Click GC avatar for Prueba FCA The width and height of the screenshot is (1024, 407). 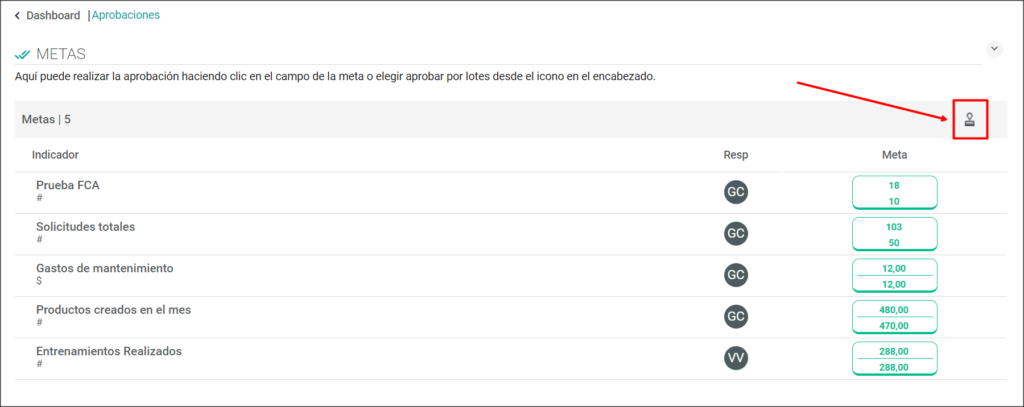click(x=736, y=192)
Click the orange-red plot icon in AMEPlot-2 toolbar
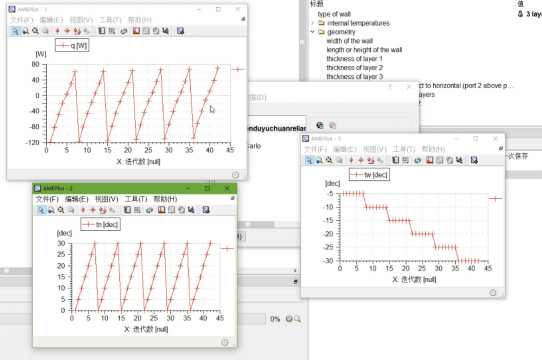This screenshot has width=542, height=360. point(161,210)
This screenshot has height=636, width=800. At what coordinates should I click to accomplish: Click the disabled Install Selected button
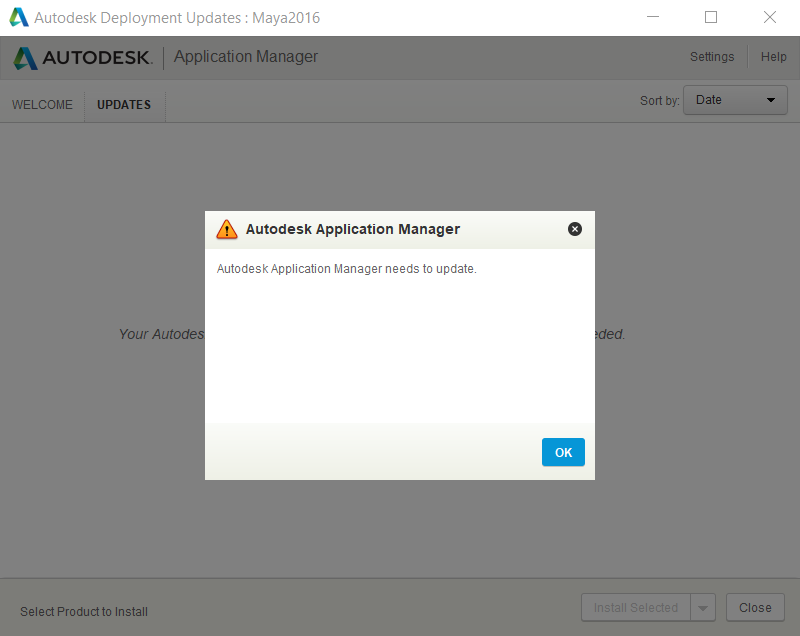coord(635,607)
■ ■ ■ ■ ■
### EXERCISE GOAL
Only the lines from the line with "This screenshot has height=636, width=800." to the end of the records should be repeated, exactly and without pictures.

### RESULT OF THIS EXERCISE
This screenshot has height=636, width=800. At what coordinates should I click to accomplish: Click the disabled Install Selected button
coord(635,607)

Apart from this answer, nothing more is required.